Para los legos en la materia, si los hay, el Villarato es “el mandato como presidente de la Real Federación de Española de Fútbol por parte de Ángel María Villar (para algunos un reinado del terror) desde 1988 y que trae como consecuencia el favorecer en las decisiones tomadas al FC. Barcelona (en detrimento, principalmente, del Real Madrid). Sin olvidar, por supuesto, los cargos que éste posee en FIFA y UEFA (vicepresidente y vicepresidente tercero respectivamente), lo que eleva la conspiración a cotas a las que solo los “Lord Sithalcanzaron para acabar con los Caballeros Jedi”…

Pues mire, no.
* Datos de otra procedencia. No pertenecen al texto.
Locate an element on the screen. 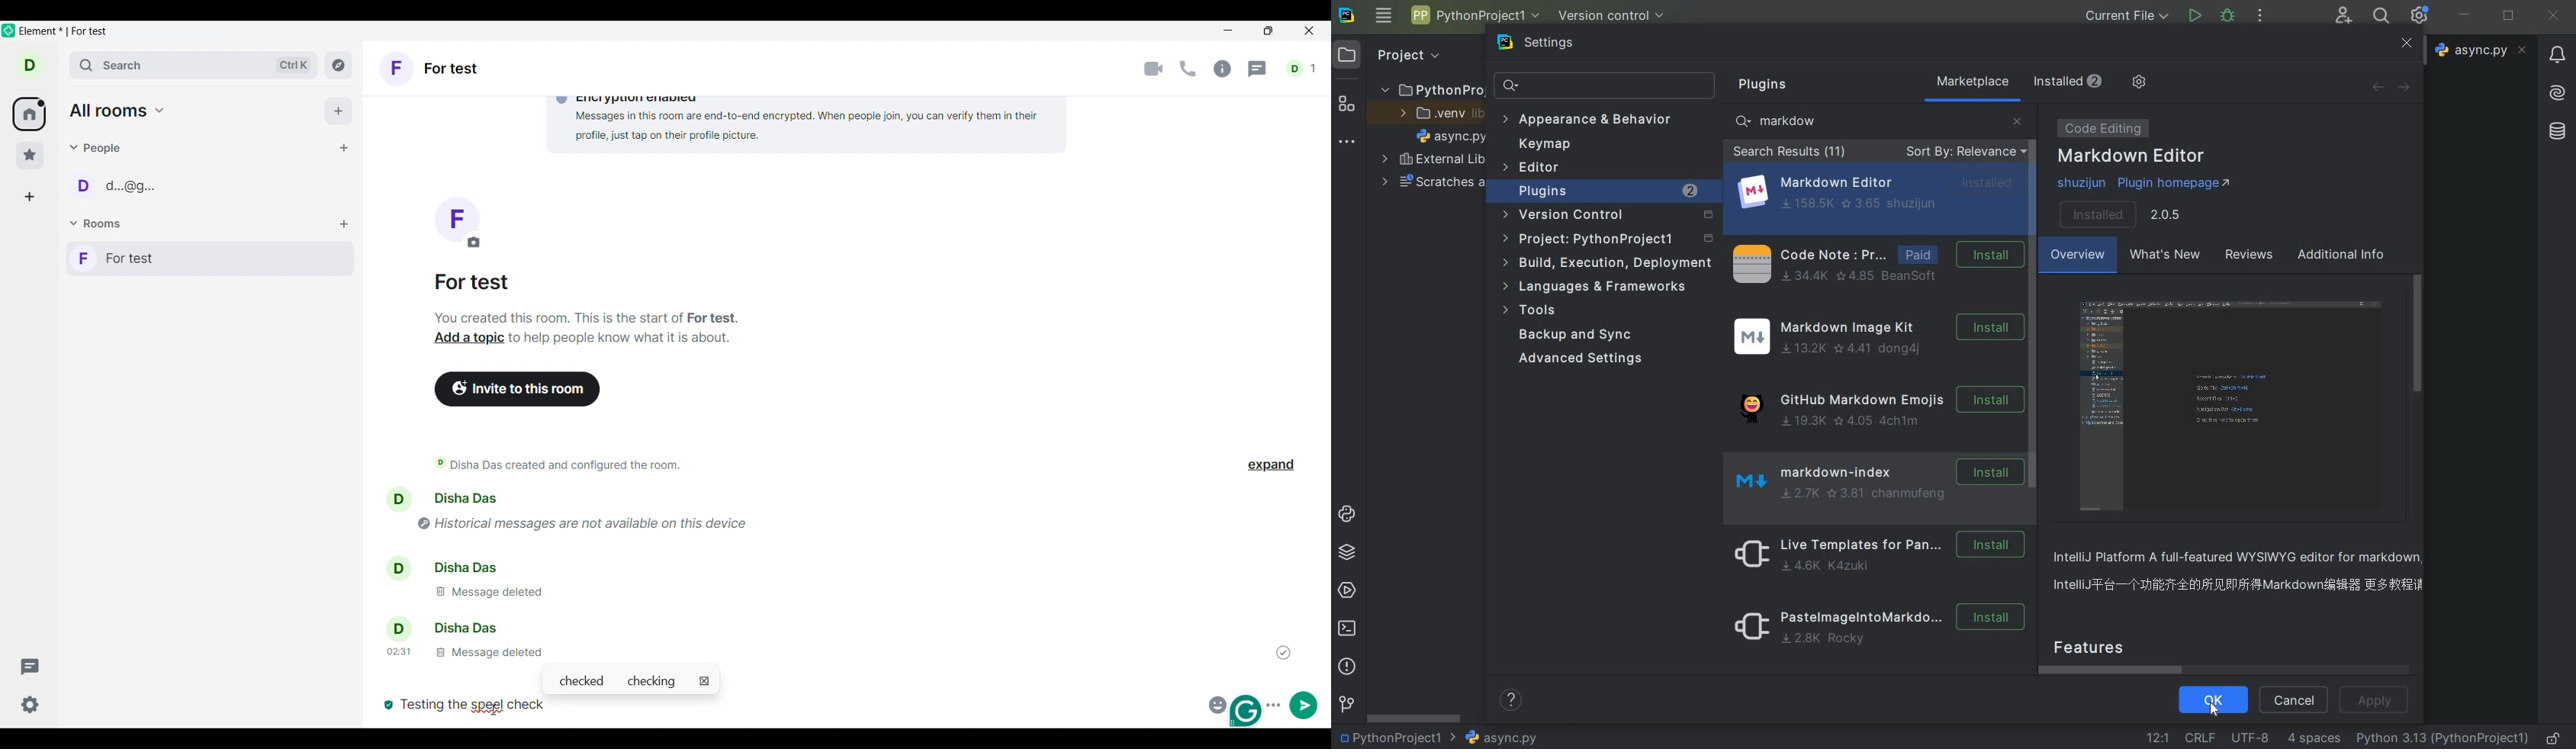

Salvo que se demuestre lo contrario, no existe una conspiración pro Barça, aunque sólo sea por aquello de la presunción de inocencia. Y me recorre un escalofrío por el cuerpo cada vez que veo listas, kilométricas, de errores arbitrales y decisiones que presuntamente favorecen a uno y otro equipo. ¿De verdad? ¿Tanto tiempo libre tiene la gente? La rivalidad Barça-Madrid es la salsa del fútbol, sin eso, esto no sería tan adictivo. Y es eso, una rivalidad. No un intercambio de pues tú hiciste esto”, “pero tú me diste primero”. Eso no es sano.

Habrá quien cuando lea esto piense: “y cuando De Bleeckere expulsó a Pepe…”. ES HORA DE QUE USTED, SI PIENSA ESO, DEJE DE LEER. Por el simple motivo de que va a acabar “encabronado” cuando no es la intención de este escrito.

Y es que a lo largo de la historia ha habido escándalos sonados que reducen esto del villarato a un juego de niños malcriados a los que se les niega la golosina o el juguete para estar por encima de otro niño mimado. Estos casos a los que quiero hacer referencia suelen tener como guión principal una ideología política incuestionable, una dictadura que maneja el deporte rey como arma propagandística y lo más duro, gente torturada y asesinada que intentó ir en contra de las ideas de “los que mandan”.

- Mussolini y el Mundial de 1934: Il Duce tenía claro que el fútbol movía a las masas mejor que cualquier discurso multitudinario. Y desde la elección de la sede realizada en Suecia, la alargada sombra del dictador estuvo presente en toda la competición. Italia ganó “su” mundial tras imponerse en cuartos de final a España (Ojo, éramos potencia mundial) y en semis a los verdaderos favoritos de la competición: Austria con su “Wunderteam”. España fue eliminada con un arbitraje parcial que terminó con la expulsión de aquel árbitro suizo de su propia federación una vez regresó a su país. Austria pudo ver como  se permitía el apaleamiento de su gran estrella, Matthias Sindelar, por parte del ítalo-argentino Monti (curiosamente Sindelar era judío, algo que más tarde le costaría la vida).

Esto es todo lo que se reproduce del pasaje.